- Richard Beynon

Image courtesy pedrosimoes7
Creative Writing
We’re serving our best, vintage wine in two distinctive flagons this August and September.
On August 22, the next regular 10-week course kicks off at 6:30pm at our new venue, Ailsa Craig, in Craighall Park, Johannesburg. In it you’ll find the full range of writing skills that any writer needs as she tackles her writing project.
And then, on Monday, September 3, we’re launching our first one-week Creative Writing programme. This will consist of the regular wine, decanted into a brand new bottle and served in sparkling crystal. The daily sessions will run from 9:30am to 4:30, with a fine lunch in the middle.
We’ve devised the new format for two reasons. On the one hand, we’ve been getting increasing number of queries from potential participants who prefer not to come out at night, and who have the time (or are happy to take a few days leave) to attend sessions during the day.

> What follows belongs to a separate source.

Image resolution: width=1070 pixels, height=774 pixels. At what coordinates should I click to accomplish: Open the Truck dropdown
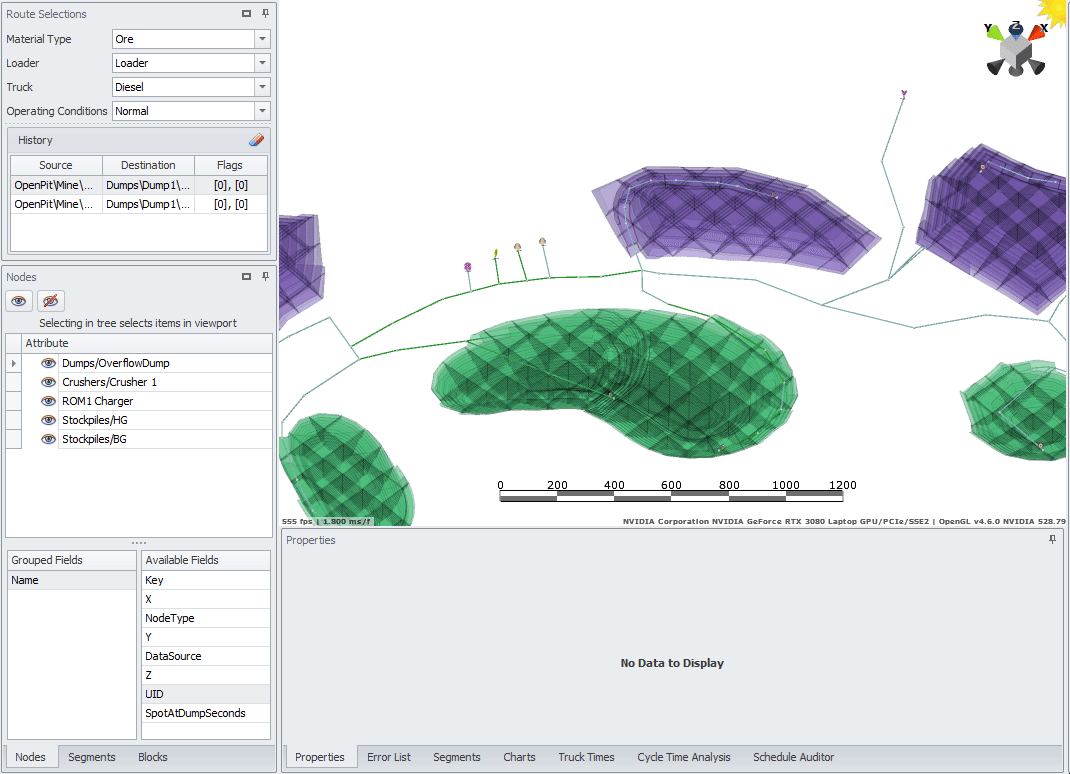point(262,87)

On the other hand, we wonder whether the creative momentum we can generate over the five days won’t serve writers more effectively than the 10-week format does.
Whichever course you choose to attend, though, we can guarantee an exhilarating experience that’ll sharpen your creative skills, expand your writing horizons, and – in the words of many of past participants – quite possibly change your life, forever!

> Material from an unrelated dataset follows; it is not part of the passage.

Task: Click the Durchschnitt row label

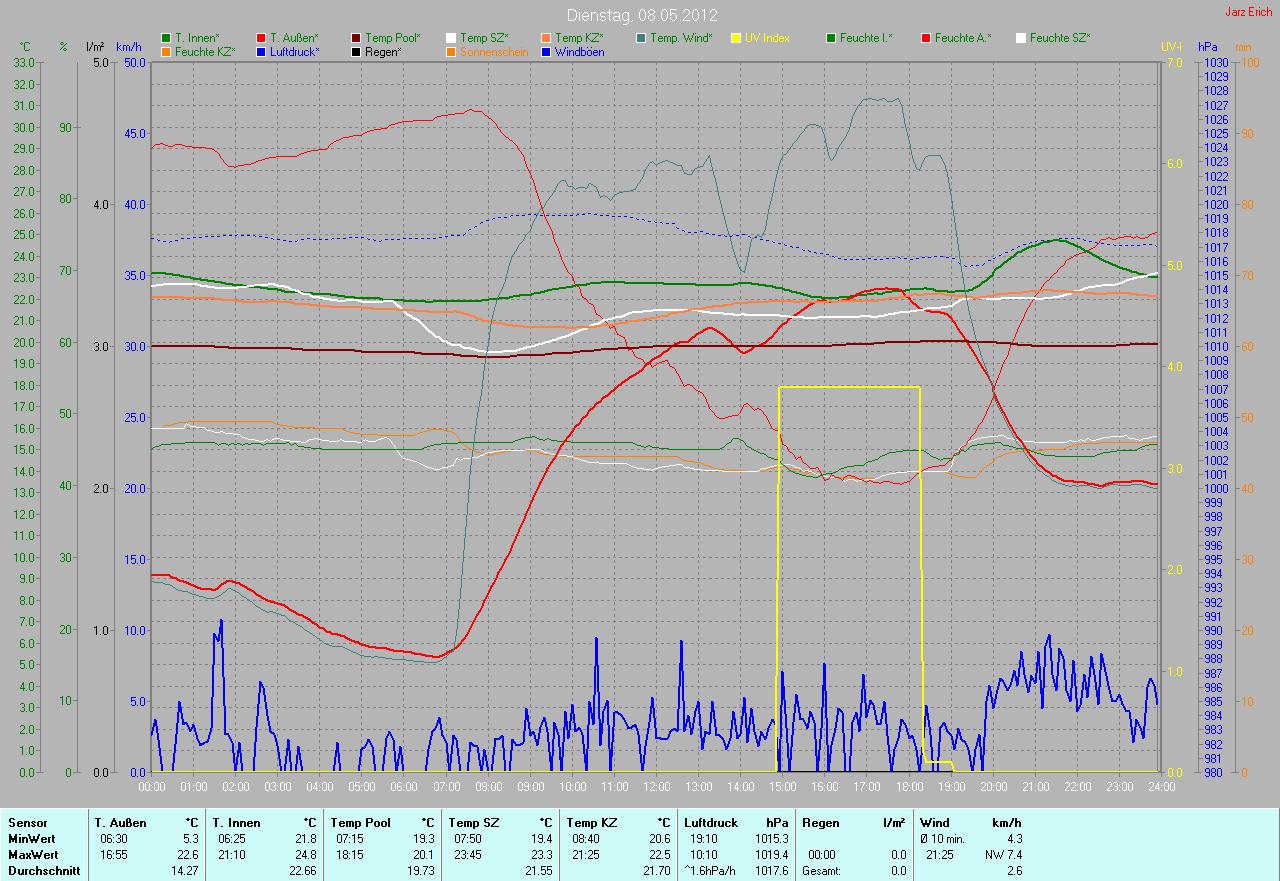Action: (42, 871)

Please contact Helen to book your place or for for information.
Competition Winners
A wonderful selection of entries this month that astonished Jo-Anne and me with their variety, technical virtuosity and individually distinctive voices.
As always, very difficult to choose the best of an excellent crop – but a choice must be made and eyes turned resolutely from the consequences.
Trumpets. Drums. A golden scroll:
The winner is Priscilla Holmes.
Why did we choose to elevate her entry above its peers? Because it’s neat, it’s clever, it succeeds in biting its tail and so completes a lovely little circle of plot, it touches on all the features listed in our challenge, it adopts a less obvious perspective – the female companion of the intruder – and it maintains a lovely sense of voice throughout. And then there’s one other thing about it that we really like – and that is the unexplained dynamic at the heart of it: the unexplored relationship between father and daughter, that smacks of incestuous attraction, but isn’t spelled out in any obvious way.
Priscilla wins a book voucher from the independent bookshop of her choice and has chosen Kalk Bay Books.
Other entries worth a mention (and more):
We simply loved the voice in Cat Pritchard’s story, and the momentum that story generates and then maintains – it seems to proceed helter-skelter, without pause for breath, and some really funny observations, my favourite of which is: “Stark blood naked with a vacuum cleaner between her legs. Like a late-night Verimark ad.”
Slick Tiger, last month’s winner, turned in a neatly-stitched little murder story. And Kelly Ansara earns an honorable mention for her chilling psychopath.
And finally, there’s Jeff Meyer, whose name pops up here as regular as herrings in Holland, with his nicely judged piece about Harry the Blade. We loved the voice, Jeff!
As always – and it is necessary to repeat this – we loved all the entries for a wide variety of reasons – a great phrase, a beautifully observed detail, a cunning plot twist – and hope you continue to enter in ever greater numbers! And as always the entries were of course judged blind. Click here to read the selected entries.
New Competition
Here’s a challenge that is as much about story as it is about technical mastery. We want you to write a tight little, right little tale of a fraught family gathering – twice! Once from one character’s perspective, and again from another’s. (You could even think of the two perspectives as making up a single story.)
Here’s the scenario:
A small party is being held to celebrate the 21st birthday of the beloved youngest child of a conventional family, in their home.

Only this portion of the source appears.